(Beginning of Data to examine)
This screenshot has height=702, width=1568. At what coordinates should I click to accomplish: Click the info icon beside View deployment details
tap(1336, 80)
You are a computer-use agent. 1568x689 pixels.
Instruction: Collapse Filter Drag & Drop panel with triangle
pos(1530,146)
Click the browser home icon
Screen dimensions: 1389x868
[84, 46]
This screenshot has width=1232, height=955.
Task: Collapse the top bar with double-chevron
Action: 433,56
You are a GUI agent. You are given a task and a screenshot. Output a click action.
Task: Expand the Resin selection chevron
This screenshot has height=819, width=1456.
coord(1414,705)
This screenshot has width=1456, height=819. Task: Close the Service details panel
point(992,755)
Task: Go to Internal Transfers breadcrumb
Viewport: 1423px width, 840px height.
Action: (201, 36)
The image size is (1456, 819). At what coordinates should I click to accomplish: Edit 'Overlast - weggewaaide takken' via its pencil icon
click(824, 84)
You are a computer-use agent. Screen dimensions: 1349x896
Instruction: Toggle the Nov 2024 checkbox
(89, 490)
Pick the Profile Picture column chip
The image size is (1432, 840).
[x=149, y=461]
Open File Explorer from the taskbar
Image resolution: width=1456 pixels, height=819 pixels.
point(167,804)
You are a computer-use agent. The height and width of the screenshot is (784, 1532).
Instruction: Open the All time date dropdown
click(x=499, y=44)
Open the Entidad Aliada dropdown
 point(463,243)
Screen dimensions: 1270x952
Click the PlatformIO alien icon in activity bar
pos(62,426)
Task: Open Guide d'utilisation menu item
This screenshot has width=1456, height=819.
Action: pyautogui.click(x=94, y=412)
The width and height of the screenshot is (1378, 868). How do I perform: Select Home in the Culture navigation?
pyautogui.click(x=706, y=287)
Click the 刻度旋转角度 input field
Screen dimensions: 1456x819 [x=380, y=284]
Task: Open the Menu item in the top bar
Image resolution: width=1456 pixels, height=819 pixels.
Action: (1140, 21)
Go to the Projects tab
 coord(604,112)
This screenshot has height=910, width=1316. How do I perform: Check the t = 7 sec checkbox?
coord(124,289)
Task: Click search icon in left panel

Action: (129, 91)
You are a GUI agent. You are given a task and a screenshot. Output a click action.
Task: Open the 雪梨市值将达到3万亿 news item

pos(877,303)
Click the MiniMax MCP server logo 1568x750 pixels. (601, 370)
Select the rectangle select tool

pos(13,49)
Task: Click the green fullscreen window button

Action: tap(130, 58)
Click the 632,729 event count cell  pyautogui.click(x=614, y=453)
(End of Data to examine)
Each record should be given again exactly as it reads.

_Problem solution_.
This screenshot has height=702, width=1568. At what coordinates should I click to accomplish: Click the info icon beside View deployment details
tap(1336, 80)
You are a computer-use agent. 1568x689 pixels.
Instruction: Collapse Filter Drag & Drop panel with triangle
pos(1530,146)
Click the browser home icon
Screen dimensions: 1389x868
[84, 46]
This screenshot has width=1232, height=955.
Task: Collapse the top bar with double-chevron
Action: 433,56
You are a GUI agent. You are given a task and a screenshot. Output a click action.
Task: Expand the Resin selection chevron
This screenshot has height=819, width=1456.
coord(1414,705)
This screenshot has width=1456, height=819. Task: Close the Service details panel
point(992,755)
Task: Go to Internal Transfers breadcrumb
Viewport: 1423px width, 840px height.
Action: (201, 36)
The image size is (1456, 819). At what coordinates should I click to accomplish: Edit 'Overlast - weggewaaide takken' via its pencil icon
click(824, 84)
You are a computer-use agent. Screen dimensions: 1349x896
Instruction: Toggle the Nov 2024 checkbox
(89, 490)
Pick the Profile Picture column chip
The image size is (1432, 840).
[x=149, y=461]
Open File Explorer from the taskbar
Image resolution: width=1456 pixels, height=819 pixels.
point(167,804)
You are a computer-use agent. The height and width of the screenshot is (784, 1532).
Instruction: Open the All time date dropdown
click(x=499, y=44)
Open the Entidad Aliada dropdown
 point(463,243)
Screen dimensions: 1270x952
Click the PlatformIO alien icon in activity bar
pos(62,426)
Task: Open Guide d'utilisation menu item
This screenshot has width=1456, height=819.
Action: pyautogui.click(x=94, y=412)
The width and height of the screenshot is (1378, 868). How do I perform: Select Home in the Culture navigation?
pyautogui.click(x=706, y=287)
Click the 刻度旋转角度 input field
Screen dimensions: 1456x819 [x=380, y=284]
Task: Open the Menu item in the top bar
Image resolution: width=1456 pixels, height=819 pixels.
Action: (1140, 21)
Go to the Projects tab
 coord(604,112)
This screenshot has height=910, width=1316. How do I perform: Check the t = 7 sec checkbox?
coord(124,289)
Task: Click search icon in left panel

Action: (129, 91)
You are a GUI agent. You are given a task and a screenshot. Output a click action.
Task: Open the 雪梨市值将达到3万亿 news item

pos(877,303)
Click the MiniMax MCP server logo 1568x750 pixels. (601, 370)
Select the rectangle select tool

pos(13,49)
Task: Click the green fullscreen window button

Action: tap(130, 58)
Click the 632,729 event count cell  pyautogui.click(x=614, y=453)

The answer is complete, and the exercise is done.